CONSIDERATO IN DIRITTO

Il ricorso è infondato.

1. Per ragioni di coerenza logica, appare opportuno iniziare la disamina
dal secondo e dal terzo motivo di ricorso, suscettibili peraltro di essere esaminati congiuntamente, perché tra loro sostanzialmente sovrapponibili, in quanto entrambi riferiti alla formulazione del giudizio di colpevolezza dell’imputato.
Sul punto appare utile una breve e preliminare ricostruzione della vicenda, che invero, almeno nella sua scansione fenomenica, non risulta controversa.
Dunque, dalle due conformi sentenze di merito si evince che, nella tarda mattina del 18 agosto 2010, il Sindaco del Comune di Pozzaglia Sabina, contattava un tiratore scelto della Guardia di Finanza, P. C., che in quel momento si trovava a Roma, dicendogli che aveva necessità di incontrarlo urgentemente: i due in effetti si incontravano a Pozzaglia Sabina verso le 18 presso gli uffici comunali, dove M. rappresentava al suo interlocutore che nel territorio comunale vagavano liberi tre bovini, uno dei quali era estremamente
pericoloso per l’incolumità dei cittadini, per cui era necessario abbatterlo, il che induceva C. a mettersi a disposizione “per senso civico”, anche se mancava un formale provvedimento di autorizzazione dell’ASL competente.

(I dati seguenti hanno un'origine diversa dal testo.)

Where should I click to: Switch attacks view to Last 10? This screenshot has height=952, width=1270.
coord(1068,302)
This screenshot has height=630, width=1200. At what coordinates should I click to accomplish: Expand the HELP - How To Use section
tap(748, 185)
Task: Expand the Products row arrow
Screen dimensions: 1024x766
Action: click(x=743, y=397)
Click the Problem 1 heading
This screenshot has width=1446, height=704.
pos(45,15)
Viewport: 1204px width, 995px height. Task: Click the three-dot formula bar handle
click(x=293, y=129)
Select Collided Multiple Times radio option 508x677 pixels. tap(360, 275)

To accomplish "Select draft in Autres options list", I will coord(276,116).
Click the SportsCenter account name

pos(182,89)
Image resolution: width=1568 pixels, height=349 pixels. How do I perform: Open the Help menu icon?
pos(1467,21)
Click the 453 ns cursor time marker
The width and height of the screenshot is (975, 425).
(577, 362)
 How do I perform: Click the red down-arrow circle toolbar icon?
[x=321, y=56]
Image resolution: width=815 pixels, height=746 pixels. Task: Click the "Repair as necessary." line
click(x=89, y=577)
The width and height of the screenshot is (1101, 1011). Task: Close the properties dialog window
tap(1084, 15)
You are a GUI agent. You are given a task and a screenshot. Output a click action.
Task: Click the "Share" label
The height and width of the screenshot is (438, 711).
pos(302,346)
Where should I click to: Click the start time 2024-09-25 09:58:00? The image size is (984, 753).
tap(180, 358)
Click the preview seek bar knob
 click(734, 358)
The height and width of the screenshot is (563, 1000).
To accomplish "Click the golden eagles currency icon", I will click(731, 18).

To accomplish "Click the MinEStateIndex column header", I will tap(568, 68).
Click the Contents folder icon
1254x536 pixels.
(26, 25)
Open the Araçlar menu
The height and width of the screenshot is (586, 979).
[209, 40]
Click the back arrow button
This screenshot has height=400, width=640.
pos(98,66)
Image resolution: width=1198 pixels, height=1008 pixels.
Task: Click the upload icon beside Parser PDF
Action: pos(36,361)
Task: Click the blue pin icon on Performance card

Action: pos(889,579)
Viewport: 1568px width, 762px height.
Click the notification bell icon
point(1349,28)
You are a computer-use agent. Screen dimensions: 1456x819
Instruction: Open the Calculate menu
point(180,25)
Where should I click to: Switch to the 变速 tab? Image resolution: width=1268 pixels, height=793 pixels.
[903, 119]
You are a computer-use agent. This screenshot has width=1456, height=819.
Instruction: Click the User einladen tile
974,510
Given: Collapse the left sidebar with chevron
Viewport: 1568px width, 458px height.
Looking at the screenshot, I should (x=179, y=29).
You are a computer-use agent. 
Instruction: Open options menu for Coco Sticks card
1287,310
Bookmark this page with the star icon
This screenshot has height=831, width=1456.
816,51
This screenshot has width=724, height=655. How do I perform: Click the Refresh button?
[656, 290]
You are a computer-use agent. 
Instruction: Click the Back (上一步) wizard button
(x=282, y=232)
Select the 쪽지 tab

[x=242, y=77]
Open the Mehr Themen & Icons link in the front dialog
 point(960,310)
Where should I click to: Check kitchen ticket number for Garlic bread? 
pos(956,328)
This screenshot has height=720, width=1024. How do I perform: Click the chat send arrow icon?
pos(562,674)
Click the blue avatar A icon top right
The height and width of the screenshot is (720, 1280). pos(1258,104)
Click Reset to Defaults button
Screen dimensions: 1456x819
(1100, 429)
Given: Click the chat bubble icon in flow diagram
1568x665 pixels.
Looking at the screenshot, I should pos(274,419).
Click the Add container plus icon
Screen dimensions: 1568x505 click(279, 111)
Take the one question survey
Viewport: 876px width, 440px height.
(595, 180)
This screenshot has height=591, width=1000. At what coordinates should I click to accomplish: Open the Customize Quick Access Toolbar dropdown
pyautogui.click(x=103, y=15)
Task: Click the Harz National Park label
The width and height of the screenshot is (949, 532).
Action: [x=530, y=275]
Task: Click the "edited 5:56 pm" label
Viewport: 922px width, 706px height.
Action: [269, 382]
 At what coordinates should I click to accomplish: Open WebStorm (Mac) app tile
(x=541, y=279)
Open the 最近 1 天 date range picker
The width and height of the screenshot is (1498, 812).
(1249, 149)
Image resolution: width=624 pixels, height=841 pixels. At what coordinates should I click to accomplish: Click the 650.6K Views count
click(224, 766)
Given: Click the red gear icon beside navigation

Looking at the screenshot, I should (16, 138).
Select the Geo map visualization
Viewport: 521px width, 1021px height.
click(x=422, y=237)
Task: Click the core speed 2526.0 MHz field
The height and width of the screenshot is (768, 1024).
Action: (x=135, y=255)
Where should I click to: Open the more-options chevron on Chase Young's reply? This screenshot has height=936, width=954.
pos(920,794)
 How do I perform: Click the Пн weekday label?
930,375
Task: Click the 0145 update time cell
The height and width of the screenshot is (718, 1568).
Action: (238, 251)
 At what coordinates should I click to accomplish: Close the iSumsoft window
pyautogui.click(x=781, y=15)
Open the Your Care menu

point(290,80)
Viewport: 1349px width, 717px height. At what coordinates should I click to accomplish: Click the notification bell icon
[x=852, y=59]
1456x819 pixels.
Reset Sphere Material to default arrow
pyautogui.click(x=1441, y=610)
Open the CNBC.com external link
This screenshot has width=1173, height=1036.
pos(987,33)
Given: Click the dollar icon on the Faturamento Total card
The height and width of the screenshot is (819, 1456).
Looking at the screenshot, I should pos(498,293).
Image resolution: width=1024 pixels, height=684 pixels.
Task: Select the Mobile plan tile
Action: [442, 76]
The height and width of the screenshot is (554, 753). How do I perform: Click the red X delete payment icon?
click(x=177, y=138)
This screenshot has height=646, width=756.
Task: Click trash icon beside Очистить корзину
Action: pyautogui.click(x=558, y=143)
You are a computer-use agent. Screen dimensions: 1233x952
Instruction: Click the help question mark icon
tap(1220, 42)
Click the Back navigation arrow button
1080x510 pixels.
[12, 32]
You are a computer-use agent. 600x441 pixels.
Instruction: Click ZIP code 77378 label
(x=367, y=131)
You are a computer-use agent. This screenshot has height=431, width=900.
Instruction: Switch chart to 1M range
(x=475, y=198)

Pertanto, la sera stessa, il Sindaco si recava a casa di C., comunicandogli che un pastore aveva avvistato la mucca in località San Michele di Montorio. Il finanziere si recava quindi sul posto e, individuato il bovino, gli sparava un colpo di fucile alla testa, uccidendolo, al che il Sindaco lo ringraziava e telefonava
al mattatoio per richiedere un mezzo di trasporto per l’animale. Dopo circa 15 giorni, il mattatoio vendeva la carne della mucca abbattuta e il ricavato della vendita, pari a 1.380 euro, veniva versato da M. nelle casse comunali.
Nel corso del dibattimento è stato altresì escusso il dr. M. R., veterinario dell’Asl di Rieti, il quale ha riferito di essere stato contattato la sera del 18 agosto 2010 dal responsabile del mattatoio, il quale sollecitava il suo intervento, dovendosi procedere a una macellazione d’urgenza.
Nel premettere che all’Asl non era pervenuta alcuna richiesta di autorizzazione all’abbattimento dell’animale, il dr. R. ha precisato che il Sindaco lo aveva in precedenza informalmente avvisato della presenza di animali vaganti nel territorio comunale, al che egli aveva precisato che era possibile abbattere i capi senza procedere al loro preventivo stordimento, in deroga agli ordinari protocolli, ma solo se effettivamente si fosse trattato di animali pericolosi, e comunque sempre con la necessaria presenza del veterinario dell’Asl, occorrendo peraltro una visita ante mortem al fine di valutare lo stato di salute della bestia, anche al fine di verificare la possibilità di destinare la carne all’uso alimentare.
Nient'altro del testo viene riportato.